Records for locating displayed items

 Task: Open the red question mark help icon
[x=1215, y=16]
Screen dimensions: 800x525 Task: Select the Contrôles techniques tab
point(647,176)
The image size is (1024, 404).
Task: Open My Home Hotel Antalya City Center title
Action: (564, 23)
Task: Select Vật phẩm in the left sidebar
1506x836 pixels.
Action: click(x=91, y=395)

* [TASK TO COMPLETE]: Copy every one of the rows above, unchanged.

* [ANSWER TO THIS PROBLEM]:
 Task: Open the red question mark help icon
[x=1215, y=16]
Screen dimensions: 800x525 Task: Select the Contrôles techniques tab
point(647,176)
The image size is (1024, 404).
Task: Open My Home Hotel Antalya City Center title
Action: (564, 23)
Task: Select Vật phẩm in the left sidebar
1506x836 pixels.
Action: click(x=91, y=395)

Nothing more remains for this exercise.